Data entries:
■ ■ ■ ■ ■

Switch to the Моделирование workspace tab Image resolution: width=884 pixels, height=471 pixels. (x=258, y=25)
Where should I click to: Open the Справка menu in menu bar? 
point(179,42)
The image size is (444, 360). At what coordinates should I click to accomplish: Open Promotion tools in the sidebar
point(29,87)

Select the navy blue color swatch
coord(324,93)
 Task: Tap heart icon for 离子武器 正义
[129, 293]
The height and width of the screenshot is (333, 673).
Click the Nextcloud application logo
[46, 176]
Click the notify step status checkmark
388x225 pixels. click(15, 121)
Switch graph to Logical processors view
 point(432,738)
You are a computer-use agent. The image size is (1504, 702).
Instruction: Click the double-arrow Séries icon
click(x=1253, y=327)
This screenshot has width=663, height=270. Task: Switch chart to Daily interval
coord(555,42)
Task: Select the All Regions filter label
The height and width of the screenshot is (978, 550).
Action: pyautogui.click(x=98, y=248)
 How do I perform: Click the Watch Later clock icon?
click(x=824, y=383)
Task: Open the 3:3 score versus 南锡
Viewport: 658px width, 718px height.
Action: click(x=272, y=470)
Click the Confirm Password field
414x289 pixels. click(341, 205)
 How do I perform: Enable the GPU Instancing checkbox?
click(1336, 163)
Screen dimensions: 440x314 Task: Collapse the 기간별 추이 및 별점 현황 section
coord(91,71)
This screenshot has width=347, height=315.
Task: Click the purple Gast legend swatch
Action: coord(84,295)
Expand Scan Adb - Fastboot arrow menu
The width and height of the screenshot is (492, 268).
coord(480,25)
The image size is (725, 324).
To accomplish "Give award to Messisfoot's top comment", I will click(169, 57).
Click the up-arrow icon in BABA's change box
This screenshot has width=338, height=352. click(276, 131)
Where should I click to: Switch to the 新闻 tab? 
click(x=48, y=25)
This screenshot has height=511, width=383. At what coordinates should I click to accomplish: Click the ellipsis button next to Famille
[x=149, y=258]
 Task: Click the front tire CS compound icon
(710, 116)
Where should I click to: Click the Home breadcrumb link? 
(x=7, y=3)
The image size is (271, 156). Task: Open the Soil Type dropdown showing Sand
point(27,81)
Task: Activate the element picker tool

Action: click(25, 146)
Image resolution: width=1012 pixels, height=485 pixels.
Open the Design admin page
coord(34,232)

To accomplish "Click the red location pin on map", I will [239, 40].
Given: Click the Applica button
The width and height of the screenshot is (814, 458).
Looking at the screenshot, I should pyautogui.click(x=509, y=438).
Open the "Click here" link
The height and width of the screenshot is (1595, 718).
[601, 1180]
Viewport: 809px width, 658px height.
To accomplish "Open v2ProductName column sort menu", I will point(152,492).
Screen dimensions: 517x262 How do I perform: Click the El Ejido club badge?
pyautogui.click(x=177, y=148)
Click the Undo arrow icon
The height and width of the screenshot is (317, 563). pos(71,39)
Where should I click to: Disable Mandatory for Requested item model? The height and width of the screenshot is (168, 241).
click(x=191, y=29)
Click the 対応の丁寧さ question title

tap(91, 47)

■ ■ ■ ■ ■

— What you need to do —
Go through the data and show every line where "resolution" occurs.

— Answer space —
Switch to the Моделирование workspace tab Image resolution: width=884 pixels, height=471 pixels. (x=258, y=25)
Image resolution: width=1012 pixels, height=485 pixels.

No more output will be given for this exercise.